━━━ Material supplied

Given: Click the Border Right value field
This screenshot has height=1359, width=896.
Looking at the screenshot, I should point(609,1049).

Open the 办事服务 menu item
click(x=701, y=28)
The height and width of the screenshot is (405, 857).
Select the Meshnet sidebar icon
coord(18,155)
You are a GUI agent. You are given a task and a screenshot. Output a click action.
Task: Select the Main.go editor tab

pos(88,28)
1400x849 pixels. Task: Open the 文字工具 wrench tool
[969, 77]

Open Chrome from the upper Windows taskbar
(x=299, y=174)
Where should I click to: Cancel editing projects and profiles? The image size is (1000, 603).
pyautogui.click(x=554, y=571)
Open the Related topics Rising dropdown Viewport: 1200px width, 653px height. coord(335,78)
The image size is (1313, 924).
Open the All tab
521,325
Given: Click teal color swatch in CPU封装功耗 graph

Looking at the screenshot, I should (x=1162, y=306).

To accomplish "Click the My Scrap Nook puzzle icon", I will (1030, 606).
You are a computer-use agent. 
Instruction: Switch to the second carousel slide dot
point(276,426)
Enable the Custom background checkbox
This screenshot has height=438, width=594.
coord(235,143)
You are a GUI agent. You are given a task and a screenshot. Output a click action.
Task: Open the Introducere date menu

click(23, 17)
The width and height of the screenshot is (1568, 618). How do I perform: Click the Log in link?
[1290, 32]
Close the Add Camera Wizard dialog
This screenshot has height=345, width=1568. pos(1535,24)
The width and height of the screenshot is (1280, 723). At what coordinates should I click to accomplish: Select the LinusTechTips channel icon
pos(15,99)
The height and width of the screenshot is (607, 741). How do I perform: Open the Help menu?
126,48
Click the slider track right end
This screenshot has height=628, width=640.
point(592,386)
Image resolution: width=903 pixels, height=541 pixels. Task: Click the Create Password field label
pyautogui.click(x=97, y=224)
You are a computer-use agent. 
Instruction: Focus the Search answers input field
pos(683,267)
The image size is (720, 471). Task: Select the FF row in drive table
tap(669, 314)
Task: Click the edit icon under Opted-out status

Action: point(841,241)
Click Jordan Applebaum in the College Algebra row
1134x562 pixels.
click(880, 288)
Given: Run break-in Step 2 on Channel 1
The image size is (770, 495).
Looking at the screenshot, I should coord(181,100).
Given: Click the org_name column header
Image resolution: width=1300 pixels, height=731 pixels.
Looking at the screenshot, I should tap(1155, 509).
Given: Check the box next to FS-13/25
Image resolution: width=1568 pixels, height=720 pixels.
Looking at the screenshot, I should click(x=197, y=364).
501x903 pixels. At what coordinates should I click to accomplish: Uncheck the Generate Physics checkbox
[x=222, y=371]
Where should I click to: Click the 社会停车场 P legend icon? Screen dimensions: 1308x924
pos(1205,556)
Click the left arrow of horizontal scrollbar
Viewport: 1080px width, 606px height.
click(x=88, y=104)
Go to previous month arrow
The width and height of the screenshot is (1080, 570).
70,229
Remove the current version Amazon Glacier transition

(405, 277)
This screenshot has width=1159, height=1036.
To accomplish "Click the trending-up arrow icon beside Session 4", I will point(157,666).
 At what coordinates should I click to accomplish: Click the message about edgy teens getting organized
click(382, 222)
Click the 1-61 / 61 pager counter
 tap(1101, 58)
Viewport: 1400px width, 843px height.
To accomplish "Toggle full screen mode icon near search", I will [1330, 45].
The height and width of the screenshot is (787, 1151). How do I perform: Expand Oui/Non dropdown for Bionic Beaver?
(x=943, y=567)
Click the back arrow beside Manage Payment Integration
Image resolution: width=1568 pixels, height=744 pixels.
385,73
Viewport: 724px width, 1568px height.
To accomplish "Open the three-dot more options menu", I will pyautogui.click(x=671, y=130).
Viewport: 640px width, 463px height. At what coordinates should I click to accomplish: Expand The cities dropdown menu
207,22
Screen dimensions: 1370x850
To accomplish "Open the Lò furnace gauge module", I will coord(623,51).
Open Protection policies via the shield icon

━━━━━━

Restate the whole listing exactly.

■ Solution to this task
Given: Click the Border Right value field
This screenshot has height=1359, width=896.
Looking at the screenshot, I should point(609,1049).

Open the 办事服务 menu item
click(x=701, y=28)
The height and width of the screenshot is (405, 857).
Select the Meshnet sidebar icon
coord(18,155)
You are a GUI agent. You are given a task and a screenshot. Output a click action.
Task: Select the Main.go editor tab

pos(88,28)
1400x849 pixels. Task: Open the 文字工具 wrench tool
[969, 77]

Open Chrome from the upper Windows taskbar
(x=299, y=174)
Where should I click to: Cancel editing projects and profiles? The image size is (1000, 603).
pyautogui.click(x=554, y=571)
Open the Related topics Rising dropdown Viewport: 1200px width, 653px height. coord(335,78)
The image size is (1313, 924).
Open the All tab
521,325
Given: Click teal color swatch in CPU封装功耗 graph

Looking at the screenshot, I should (x=1162, y=306).

To accomplish "Click the My Scrap Nook puzzle icon", I will (1030, 606).
You are a computer-use agent. 
Instruction: Switch to the second carousel slide dot
point(276,426)
Enable the Custom background checkbox
This screenshot has height=438, width=594.
coord(235,143)
You are a GUI agent. You are given a task and a screenshot. Output a click action.
Task: Open the Introducere date menu

click(23, 17)
The width and height of the screenshot is (1568, 618). How do I perform: Click the Log in link?
[1290, 32]
Close the Add Camera Wizard dialog
This screenshot has height=345, width=1568. pos(1535,24)
The width and height of the screenshot is (1280, 723). At what coordinates should I click to accomplish: Select the LinusTechTips channel icon
pos(15,99)
The height and width of the screenshot is (607, 741). How do I perform: Open the Help menu?
126,48
Click the slider track right end
This screenshot has height=628, width=640.
point(592,386)
Image resolution: width=903 pixels, height=541 pixels. Task: Click the Create Password field label
pyautogui.click(x=97, y=224)
You are a computer-use agent. 
Instruction: Focus the Search answers input field
pos(683,267)
The image size is (720, 471). Task: Select the FF row in drive table
tap(669, 314)
Task: Click the edit icon under Opted-out status

Action: point(841,241)
Click Jordan Applebaum in the College Algebra row
1134x562 pixels.
click(880, 288)
Given: Run break-in Step 2 on Channel 1
The image size is (770, 495).
Looking at the screenshot, I should coord(181,100).
Given: Click the org_name column header
Image resolution: width=1300 pixels, height=731 pixels.
Looking at the screenshot, I should tap(1155, 509).
Given: Check the box next to FS-13/25
Image resolution: width=1568 pixels, height=720 pixels.
Looking at the screenshot, I should click(x=197, y=364).
501x903 pixels. At what coordinates should I click to accomplish: Uncheck the Generate Physics checkbox
[x=222, y=371]
Where should I click to: Click the 社会停车场 P legend icon? Screen dimensions: 1308x924
pos(1205,556)
Click the left arrow of horizontal scrollbar
Viewport: 1080px width, 606px height.
click(x=88, y=104)
Go to previous month arrow
The width and height of the screenshot is (1080, 570).
70,229
Remove the current version Amazon Glacier transition

(405, 277)
This screenshot has width=1159, height=1036.
To accomplish "Click the trending-up arrow icon beside Session 4", I will point(157,666).
 At what coordinates should I click to accomplish: Click the message about edgy teens getting organized
click(382, 222)
Click the 1-61 / 61 pager counter
 tap(1101, 58)
Viewport: 1400px width, 843px height.
To accomplish "Toggle full screen mode icon near search", I will [1330, 45].
The height and width of the screenshot is (787, 1151). How do I perform: Expand Oui/Non dropdown for Bionic Beaver?
(x=943, y=567)
Click the back arrow beside Manage Payment Integration
Image resolution: width=1568 pixels, height=744 pixels.
385,73
Viewport: 724px width, 1568px height.
To accomplish "Open the three-dot more options menu", I will pyautogui.click(x=671, y=130).
Viewport: 640px width, 463px height. At what coordinates should I click to accomplish: Expand The cities dropdown menu
207,22
Screen dimensions: 1370x850
To accomplish "Open the Lò furnace gauge module", I will coord(623,51).
Open Protection policies via the shield icon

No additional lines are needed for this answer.